Back to 2020, the obvious area for plague-enomics to impact is environmental, social and governance concerns, most notably the existential threat of global warming. Assuming “social distancing” measures to prevent the spread of the disease lead to a global travel lockdown, there will be some basic lessons transferable to carbon reduction pledges by the world’s biggest economies. If people must live in a more constrained way to slow the coronavirus - traveling less, say, or videoconferencing more - they can similarly modify their behaviour.
Covid-19 is the first big health scare since major nations agreed to keep a rise in global temperatures to 1.5 degrees Celsius with the 2015 Paris Agreement. More recent outbreaks, like SARS in 2003 or H1N1 in 2009, predated Paris and came before most voters identified climate change as a serious priority. In the world’s biggest emitter, the United States, it now ranks among the top four issues of the 2020 presidential election, according to a recent Atlantic poll conducted by Climate Nexus with Yale and George Mason University. In a similar poll from 2008, only 1% of U.S. voters labelled it their most important concern.

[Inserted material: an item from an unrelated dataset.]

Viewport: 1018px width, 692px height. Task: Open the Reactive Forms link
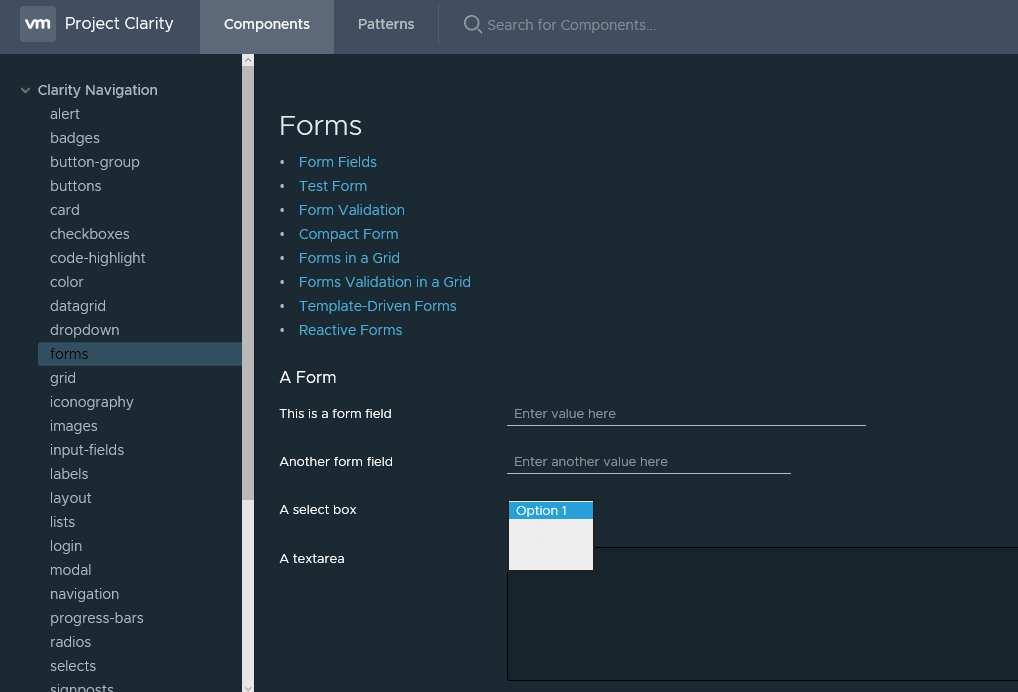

This means the coronavirus is landing at a moment when the general public, as well as many politicians, corporate leaders and central bankers, are searching for ways to accelerate a shift towards more environmentally sustainable economic activity. The emergence of the coronavirus also coincides with a wider rethink of capitalism taking place within the business community, as witnessed by the U.S. Business Roundtable’s redefinition of the purpose of a corporation; and in the political sphere, where an avowed socialist is contending for the Democratic Party’s race to challenge President Donald Trump. This is effectively the “social” component of ESG investing.
One of the most observable market impacts from an extended epidemic where travel, trade and transportation are curtailed and growth slowed, would be a deep and prolonged decline in the price of energy. Even today, with West Texas Intermediate crude trading at around $46 a barrel, entire swathes of the oil-production complex are likely loss-making.
These include the tar sands of Alberta, where producers need crude at about $60 a barrel to break even. Teck Resources last week pulled the plug on a $16 billion oil sands investment – a sign of how market forces will curtain more environmentally damaging energy sources. At today’s prices, many of the U.S. shale-producing regions, such as the Eagle Ford, Bakken, Niobrara and parts of the Permian look uneconomic. And below $40 a barrel, offshore and deep-water drilling activities for many producers plunge into the red.
True, it may take a deeper economic impact from a surge in fatalities before the epidemic retreats to psychologically tip the balance towards greater sustainability – both in the environmental and socio-economic sense. The best-case scenario would be that Covid-19’s damage is contained at current levels, but that the experience, coming at a moment of global introspection about mankind’s impact on the planet generally, sufficiently scares governments, companies and people into shifting to less environmentally and socially deleterious behaviour. That’s a lot to hope for – but is far from impossible.